The most useful feature to me has always been that you can make an entirely custom controller from scratch. If you want a controller that has thirty buttons and five faders you can make that.  If you want a controller that has twenty knobs you can make that too. The beauty of the Lemur is that you are only limited by your own creativity. It gives you an entirely new way to write and perform music that hasn't been possible until now. The Lemur will always beat every other controller competing with it for this exact reason.  When you buy a controller like the 16-pad drum controller or an APC40 you are limited right away by that controller.  There may come a time when you outgrow that controller but if you keep using that controller you remain stuck in the mud. With the Lemur if you want a new controller you can make one right of the bat.
 
How important is the visual aspect of your performance? 
 
Very. With all of the innovations in music technology it has become so easy to hide behind a laptop and pre-sequence a live set these days.  This is a tip I took out of The Glitch Mob's book but when I perform live the laptops are usually under the table I'm playing on and I have my four Lemurs out facing toward the crowd.  This way when you move a slider or fader that is mapped to a high pass filter you can see as well as hear what is happening to the sound.  When looking out at a crowd you can see it on their faces like "wow this is different he is actually doing this live rather than just playing a song like the other guys."  I still love playing on turntables and still play DJ sets to this day.  However, nothing can compare to the flexibility of an all out live performance with Lemurs.  It feels like I'm in a old two piece jazz-combo with my laptop where I'm the soloist and Ableton keeps the accompaniment.
 
What are your plans or projects for the near future?
 
Right now I work out of the country for nine plus months out of the year so I'm on a bit of hiatus from playing shows.

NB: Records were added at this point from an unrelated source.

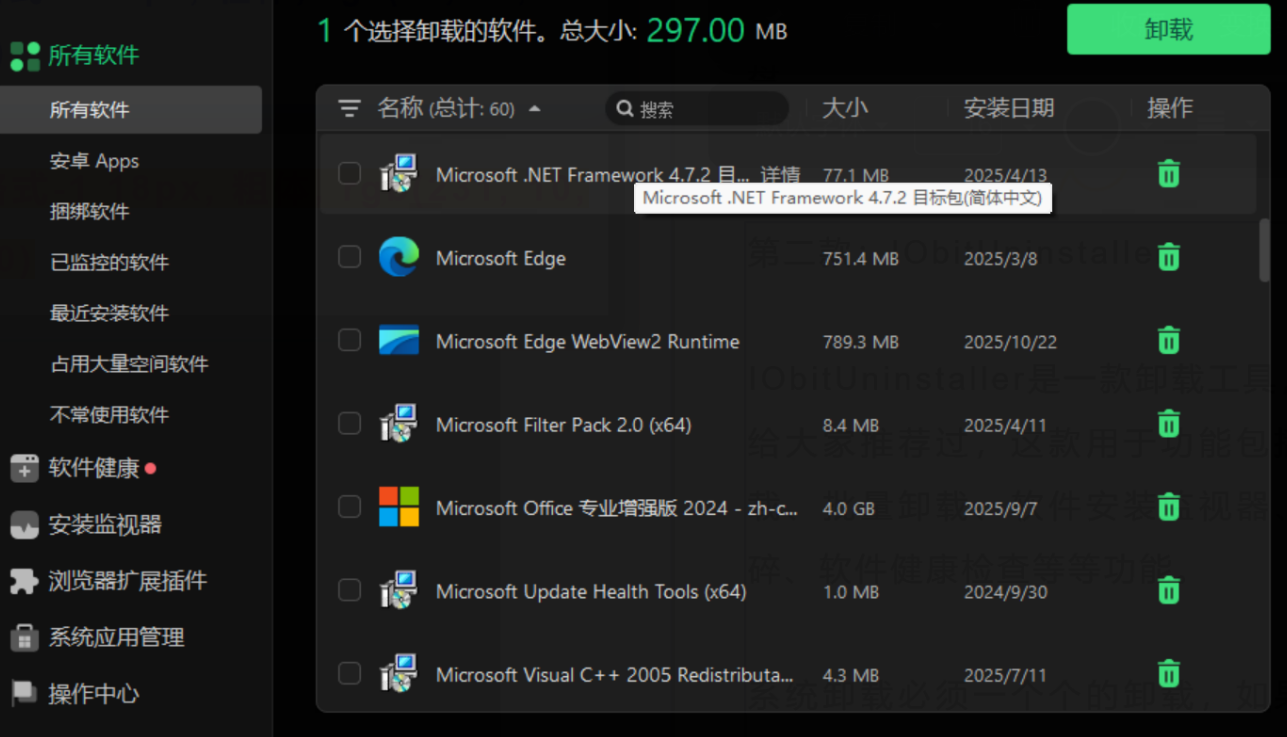Image resolution: width=1287 pixels, height=737 pixels.
Task: Click trash icon for Microsoft Filter Pack 2.0
Action: coord(1168,424)
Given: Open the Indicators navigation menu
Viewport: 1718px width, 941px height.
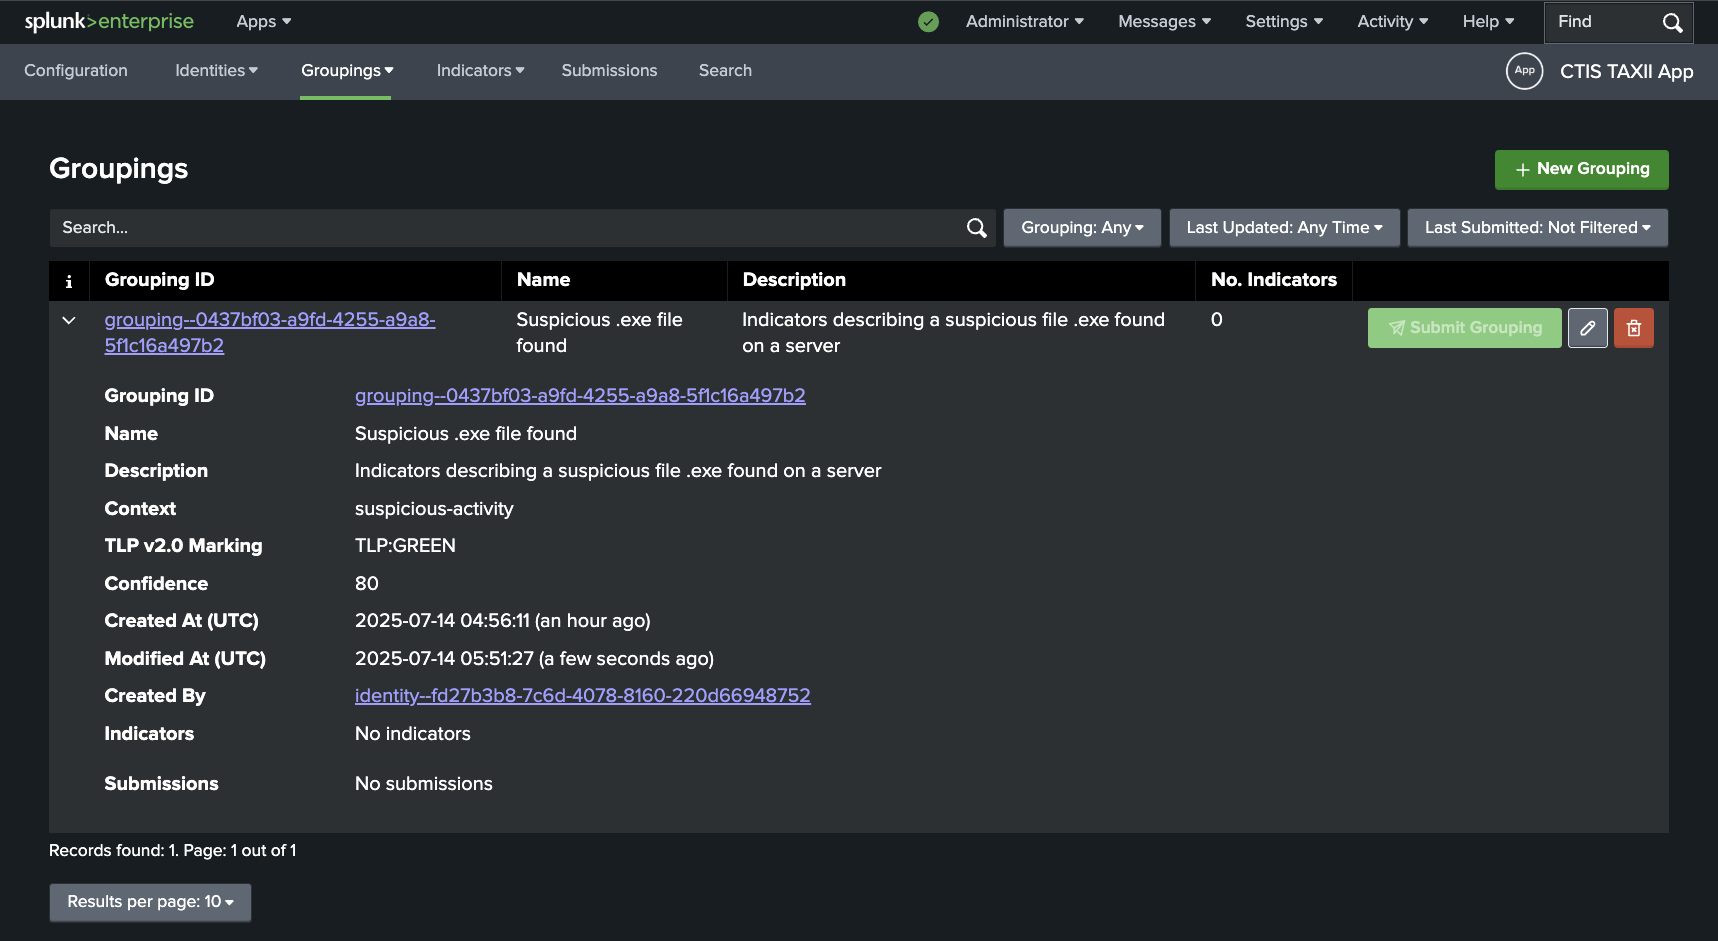Looking at the screenshot, I should [480, 71].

While I'm working overseas I still write a lot of music in my free time.  I'm focusing on writing an album right now and when I'm done with the album I'll breakdown all the stems to make a gigantic Ableton Live set where I play all the parts on the Lemurs.  I've conceptualized the method by which I'm going to accomplish the live set its just a matter of having newer original music to work with.  Hopefully I can get the album done early 2013 and tour it during one of my visits back the United States.